阪神・藤浪らコロナ復帰選手に他球団から“熱視線”

2020年05月18日 16時30分

藤浪晋太郎

 最短6月19日の開幕へ向け、近日中にも全体練習を再開予定の阪神だが、スコアラー陣など他球団関係者からは戦力分析とは異なる別の“熱視線”を浴びることとなりそうだ。

 すでに交流戦中止が決定し、取り急ぎ猛虎を視察する必要のないパ球団の007でさえも「状況が許せば、それは把握したい」と話す要調査対象の選手が、3月に新型コロナウイルスに感染し入院↓療養↓現場復帰した藤浪晋太郎投手(26)、伊藤隼太外野手(31)、長坂拳弥捕手(26)の3人だ。

 その視点は「コロナから復帰の選手は、どの程度のパフォーマンスができるのか?」というもの。セ球団のスコアラーは「立場上、他球団の欠点を洗い出すのが仕事で、表立って言えないけど、心情的には『絶対に頑張れ! 成績を落とすな!』と祈るような気持ちでもあるよ」とまで話す。現状、NPBでの『コロナ感染被害者』は虎の3人のみ。開幕後、彼らが感染前のパフォーマンスに戻せているか否かは、遅ればせながらシーズンを開始することになる今年の球界においても、とても重要だという。

「簡単な病気じゃないことは、もう誰もが知っているし、体力があるアスリートだからとかも関係ないことも。

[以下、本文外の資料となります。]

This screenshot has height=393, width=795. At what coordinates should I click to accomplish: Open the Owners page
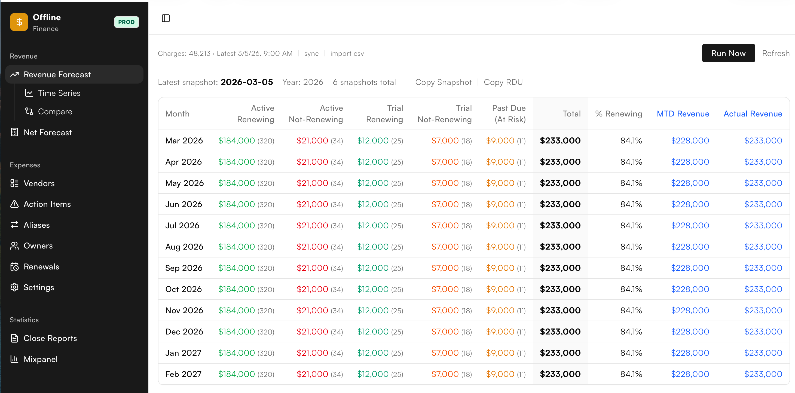coord(38,246)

選手だって怖いのは一緒で『もし開幕後に感染したら…』は誰だって頭をよぎる。仮にそうなったとしても、しっかり治療すれば、また感染前のパフォーマンスに戻せることを確認しておきたいよね。そうじゃないと今年はずっとみんな恐々としながら、プレーすることになる。これはすべてのプロ野球選手や関係者が気にしていることでもある…」

 4月下旬の会見の際には球界に迷惑をかけた謝罪と、今後の「プレー」を通じての全快を誓った猛虎の3人。チームへの貢献とは別に、球界内でも特別な思いを背負って開幕を迎えることになる。